● **TASK REQUIREMENTS**
Every line from the one with "The image size is (301, 317)." through the end of the records below should be restated word for word, and nothing outside that span.

----------

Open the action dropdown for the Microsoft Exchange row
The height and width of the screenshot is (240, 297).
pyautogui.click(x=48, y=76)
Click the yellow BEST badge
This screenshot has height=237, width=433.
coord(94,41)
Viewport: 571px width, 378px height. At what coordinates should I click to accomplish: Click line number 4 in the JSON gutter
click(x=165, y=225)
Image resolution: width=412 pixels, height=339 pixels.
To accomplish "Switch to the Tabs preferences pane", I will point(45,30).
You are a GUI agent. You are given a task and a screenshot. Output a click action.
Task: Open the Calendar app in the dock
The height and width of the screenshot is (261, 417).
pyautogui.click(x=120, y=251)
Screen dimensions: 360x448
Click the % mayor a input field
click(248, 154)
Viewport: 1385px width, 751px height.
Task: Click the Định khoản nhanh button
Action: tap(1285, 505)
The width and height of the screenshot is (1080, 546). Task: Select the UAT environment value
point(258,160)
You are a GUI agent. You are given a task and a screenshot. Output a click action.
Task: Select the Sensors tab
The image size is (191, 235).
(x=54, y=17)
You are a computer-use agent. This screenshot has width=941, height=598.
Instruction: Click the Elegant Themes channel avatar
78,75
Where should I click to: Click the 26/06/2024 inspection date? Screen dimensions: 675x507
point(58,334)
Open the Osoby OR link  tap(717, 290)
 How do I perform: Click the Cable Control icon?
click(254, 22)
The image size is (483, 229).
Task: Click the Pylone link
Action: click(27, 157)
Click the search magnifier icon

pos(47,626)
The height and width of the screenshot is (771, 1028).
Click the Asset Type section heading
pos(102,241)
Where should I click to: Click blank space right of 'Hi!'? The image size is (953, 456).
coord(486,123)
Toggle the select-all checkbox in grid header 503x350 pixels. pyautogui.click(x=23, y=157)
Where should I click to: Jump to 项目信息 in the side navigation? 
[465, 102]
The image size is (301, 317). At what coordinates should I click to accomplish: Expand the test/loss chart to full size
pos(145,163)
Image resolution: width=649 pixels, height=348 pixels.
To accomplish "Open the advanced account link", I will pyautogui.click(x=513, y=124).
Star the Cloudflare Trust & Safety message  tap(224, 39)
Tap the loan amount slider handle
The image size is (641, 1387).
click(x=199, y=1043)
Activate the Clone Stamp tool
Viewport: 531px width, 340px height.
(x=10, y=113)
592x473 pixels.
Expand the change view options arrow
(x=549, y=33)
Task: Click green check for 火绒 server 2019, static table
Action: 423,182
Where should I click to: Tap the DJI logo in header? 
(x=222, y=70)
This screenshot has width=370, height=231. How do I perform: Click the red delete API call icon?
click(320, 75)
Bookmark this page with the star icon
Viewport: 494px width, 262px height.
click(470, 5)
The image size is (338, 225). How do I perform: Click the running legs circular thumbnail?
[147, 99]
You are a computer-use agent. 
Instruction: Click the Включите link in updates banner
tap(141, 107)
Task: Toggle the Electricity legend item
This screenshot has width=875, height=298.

----------

● **TASK ANSWER**
The image size is (301, 317). At what coordinates should I click to accomplish: Expand the test/loss chart to full size
pos(145,163)
Image resolution: width=649 pixels, height=348 pixels.
To accomplish "Open the advanced account link", I will pyautogui.click(x=513, y=124).
Star the Cloudflare Trust & Safety message  tap(224, 39)
Tap the loan amount slider handle
The image size is (641, 1387).
click(x=199, y=1043)
Activate the Clone Stamp tool
Viewport: 531px width, 340px height.
(x=10, y=113)
592x473 pixels.
Expand the change view options arrow
(x=549, y=33)
Task: Click green check for 火绒 server 2019, static table
Action: 423,182
Where should I click to: Tap the DJI logo in header? 
(x=222, y=70)
This screenshot has width=370, height=231. How do I perform: Click the red delete API call icon?
click(320, 75)
Bookmark this page with the star icon
Viewport: 494px width, 262px height.
click(470, 5)
The image size is (338, 225). How do I perform: Click the running legs circular thumbnail?
[147, 99]
You are a computer-use agent. 
Instruction: Click the Включите link in updates banner
tap(141, 107)
Task: Toggle the Electricity legend item
This screenshot has width=875, height=298.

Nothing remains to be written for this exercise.